Industriewindpark auf Testgelände
LBBW finanziert Mega-Windpark für Mercedes
Der Windpark auf dem Mercedes-Testgelände in Papenburg in Niedersachsen soll rund ein Fünftel des Strombedarfs des Autobauers in Deutschland decken. So sieht die Finanzierung aus.
© Mercedes-Benz AG
Ähnlich wie auf diesem Bild soll ein Windpark auf dem Mercedes-Testgelände in Papenburg entstehen.
Von Imelda Flaig
Die Landesbank Baden Württemberg (LBBW) finanziert als Konsortionalführerin gemeinsam mit der Landesbank Hessen-Thüringen (Helaba) den Windpark auf dem Testgelände von Mercedes-Benz in Papenburg (Niedersachsen).
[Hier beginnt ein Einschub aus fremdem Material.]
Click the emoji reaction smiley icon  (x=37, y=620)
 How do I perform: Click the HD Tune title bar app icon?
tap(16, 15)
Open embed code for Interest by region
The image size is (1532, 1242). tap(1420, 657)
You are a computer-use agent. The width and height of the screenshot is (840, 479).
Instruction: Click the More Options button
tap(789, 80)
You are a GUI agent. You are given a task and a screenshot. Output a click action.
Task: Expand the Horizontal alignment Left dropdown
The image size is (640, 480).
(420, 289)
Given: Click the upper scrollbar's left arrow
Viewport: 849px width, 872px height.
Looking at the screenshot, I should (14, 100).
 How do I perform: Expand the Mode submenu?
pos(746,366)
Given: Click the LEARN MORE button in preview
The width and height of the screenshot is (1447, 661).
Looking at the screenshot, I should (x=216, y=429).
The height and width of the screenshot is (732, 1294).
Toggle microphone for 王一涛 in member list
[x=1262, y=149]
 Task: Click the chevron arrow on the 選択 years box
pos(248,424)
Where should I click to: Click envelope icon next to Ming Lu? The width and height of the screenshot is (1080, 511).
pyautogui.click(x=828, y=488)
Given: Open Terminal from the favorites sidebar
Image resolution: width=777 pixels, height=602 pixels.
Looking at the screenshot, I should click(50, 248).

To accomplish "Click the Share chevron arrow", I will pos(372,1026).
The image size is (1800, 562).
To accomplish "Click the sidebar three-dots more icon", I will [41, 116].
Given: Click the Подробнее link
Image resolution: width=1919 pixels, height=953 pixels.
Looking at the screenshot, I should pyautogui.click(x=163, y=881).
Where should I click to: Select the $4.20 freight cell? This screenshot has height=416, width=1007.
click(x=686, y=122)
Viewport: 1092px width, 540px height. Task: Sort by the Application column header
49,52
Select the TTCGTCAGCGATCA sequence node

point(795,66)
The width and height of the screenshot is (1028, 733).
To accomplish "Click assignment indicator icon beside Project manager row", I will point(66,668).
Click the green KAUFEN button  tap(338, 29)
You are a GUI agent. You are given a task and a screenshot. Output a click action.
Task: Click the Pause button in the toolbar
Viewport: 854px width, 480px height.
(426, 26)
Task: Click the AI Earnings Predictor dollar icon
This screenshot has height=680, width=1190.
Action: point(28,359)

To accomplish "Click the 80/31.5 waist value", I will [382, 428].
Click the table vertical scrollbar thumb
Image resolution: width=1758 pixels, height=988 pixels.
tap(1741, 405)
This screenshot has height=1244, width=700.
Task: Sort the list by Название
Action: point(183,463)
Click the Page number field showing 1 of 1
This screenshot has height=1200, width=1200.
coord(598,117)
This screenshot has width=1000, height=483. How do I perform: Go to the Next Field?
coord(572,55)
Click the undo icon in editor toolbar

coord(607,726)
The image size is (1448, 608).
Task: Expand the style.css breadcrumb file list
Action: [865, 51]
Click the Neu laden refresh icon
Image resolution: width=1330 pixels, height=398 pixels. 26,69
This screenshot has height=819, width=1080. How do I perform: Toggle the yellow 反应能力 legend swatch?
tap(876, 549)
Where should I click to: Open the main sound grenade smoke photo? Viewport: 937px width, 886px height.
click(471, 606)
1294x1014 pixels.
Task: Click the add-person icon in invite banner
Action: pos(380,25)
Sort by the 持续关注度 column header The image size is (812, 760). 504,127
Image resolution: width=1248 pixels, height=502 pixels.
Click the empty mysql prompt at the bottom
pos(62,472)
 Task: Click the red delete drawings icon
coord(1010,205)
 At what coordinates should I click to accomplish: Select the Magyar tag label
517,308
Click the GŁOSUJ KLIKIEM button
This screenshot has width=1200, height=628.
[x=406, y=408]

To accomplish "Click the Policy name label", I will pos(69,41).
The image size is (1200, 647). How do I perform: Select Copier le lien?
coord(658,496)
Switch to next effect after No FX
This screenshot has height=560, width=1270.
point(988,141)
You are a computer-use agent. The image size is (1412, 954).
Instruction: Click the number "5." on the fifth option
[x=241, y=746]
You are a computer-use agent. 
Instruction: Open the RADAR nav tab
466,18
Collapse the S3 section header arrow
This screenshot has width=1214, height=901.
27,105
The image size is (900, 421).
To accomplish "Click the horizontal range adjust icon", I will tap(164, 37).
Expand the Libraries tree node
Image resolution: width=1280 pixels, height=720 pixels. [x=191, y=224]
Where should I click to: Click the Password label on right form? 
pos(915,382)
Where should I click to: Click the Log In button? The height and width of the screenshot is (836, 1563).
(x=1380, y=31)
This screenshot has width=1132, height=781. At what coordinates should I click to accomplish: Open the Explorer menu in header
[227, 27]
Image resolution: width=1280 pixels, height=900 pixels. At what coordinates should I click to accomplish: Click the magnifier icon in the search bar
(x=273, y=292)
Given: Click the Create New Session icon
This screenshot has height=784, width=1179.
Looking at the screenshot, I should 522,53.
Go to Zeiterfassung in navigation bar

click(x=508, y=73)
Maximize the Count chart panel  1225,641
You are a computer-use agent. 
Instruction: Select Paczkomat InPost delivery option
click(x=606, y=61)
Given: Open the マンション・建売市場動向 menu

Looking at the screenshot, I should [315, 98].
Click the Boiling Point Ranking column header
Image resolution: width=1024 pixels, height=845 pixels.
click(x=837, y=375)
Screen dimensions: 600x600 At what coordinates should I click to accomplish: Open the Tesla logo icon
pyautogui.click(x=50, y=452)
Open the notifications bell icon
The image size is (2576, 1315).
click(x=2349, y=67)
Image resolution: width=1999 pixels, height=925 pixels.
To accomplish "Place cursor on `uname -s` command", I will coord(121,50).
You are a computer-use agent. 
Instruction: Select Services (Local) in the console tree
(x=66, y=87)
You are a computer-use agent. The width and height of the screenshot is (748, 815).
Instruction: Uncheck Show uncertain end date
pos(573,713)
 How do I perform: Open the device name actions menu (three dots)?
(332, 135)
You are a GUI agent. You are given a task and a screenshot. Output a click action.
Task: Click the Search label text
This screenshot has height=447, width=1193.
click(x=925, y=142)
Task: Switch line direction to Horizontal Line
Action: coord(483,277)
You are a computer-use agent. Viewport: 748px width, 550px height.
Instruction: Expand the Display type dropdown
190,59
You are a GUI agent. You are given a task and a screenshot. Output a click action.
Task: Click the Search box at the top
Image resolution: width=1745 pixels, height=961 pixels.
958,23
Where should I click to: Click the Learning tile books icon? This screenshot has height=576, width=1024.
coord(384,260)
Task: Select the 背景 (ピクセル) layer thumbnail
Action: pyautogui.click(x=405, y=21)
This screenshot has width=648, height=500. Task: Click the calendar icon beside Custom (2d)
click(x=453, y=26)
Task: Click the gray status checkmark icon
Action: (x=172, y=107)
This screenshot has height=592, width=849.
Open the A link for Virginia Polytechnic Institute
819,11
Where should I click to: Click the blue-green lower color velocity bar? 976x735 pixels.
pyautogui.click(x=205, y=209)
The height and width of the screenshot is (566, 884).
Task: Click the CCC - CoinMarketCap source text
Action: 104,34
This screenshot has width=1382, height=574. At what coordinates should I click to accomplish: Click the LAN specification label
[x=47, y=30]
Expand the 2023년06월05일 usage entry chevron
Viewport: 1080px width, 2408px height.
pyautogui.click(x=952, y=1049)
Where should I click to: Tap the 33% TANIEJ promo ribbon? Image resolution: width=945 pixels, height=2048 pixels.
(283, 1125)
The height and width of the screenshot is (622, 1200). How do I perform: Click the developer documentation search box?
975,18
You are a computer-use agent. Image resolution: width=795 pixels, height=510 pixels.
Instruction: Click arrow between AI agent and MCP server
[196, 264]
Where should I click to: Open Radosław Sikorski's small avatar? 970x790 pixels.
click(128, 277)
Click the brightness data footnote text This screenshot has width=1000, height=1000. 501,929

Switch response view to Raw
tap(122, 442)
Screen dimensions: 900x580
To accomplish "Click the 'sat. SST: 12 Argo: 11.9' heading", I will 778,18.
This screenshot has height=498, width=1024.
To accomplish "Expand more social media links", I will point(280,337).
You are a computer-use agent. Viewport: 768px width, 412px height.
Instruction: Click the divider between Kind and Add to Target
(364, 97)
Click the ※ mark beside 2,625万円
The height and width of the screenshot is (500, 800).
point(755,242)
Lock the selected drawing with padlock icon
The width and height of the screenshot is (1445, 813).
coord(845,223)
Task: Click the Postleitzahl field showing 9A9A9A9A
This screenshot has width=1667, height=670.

Es ist einer der deutschlandweit größten Industriewindparks.
Wie die LBBW in Stuttgart mitteilte, fungiere man bei dem Großprojekt nicht nur als Geldgeberin, sondern übernehme die zentrale Steuerung. Insgesamt belaufe sich das Finanzierungsvolumen für den Mercedes-Windpark auf einen dreistelligen Millionenbetrag.
Industriewindpark hat Gesamtkapazität von 140 Megawatt
Auf dem Prüfgelände von Mercedes-Benz errichtet die UKA-Gruppe, einer der führenden deutschen Projektentwickler für Windparks an Land (Onshore Windkraft), einen Windpark mit 20 Nordex-Windenergieanlagen mit einer Gesamtleistung von 140 Megawatt. Diesen wird UKA nach Fertigstellung auch selbst betreiben und den größten Teil des Grünstroms an Mercedes liefern.
Perspektivisch soll der Windpark rund 20 Prozent des jährlichen Strombedarf der Mercedes-Benz Group in Deutschland abnehmen. Baustart war im Herbst 2025, die Inbetriebnahme ist ab 2027 geplant.
„Die Finanzierung des Windparks verdeutlicht eindrücklich unsere Stärken als mittelständische Universalbank“, sagte Jens Heil, Leiter Sustainable Energy Finance bei der LBBW.
Die Bank spricht von einem „Leuchtturmprojekt“, mit dem die LBBW ihre Position als strategische Partnerin für die Dekarbonisierung der deutschen Schlüsselindustrien stärke.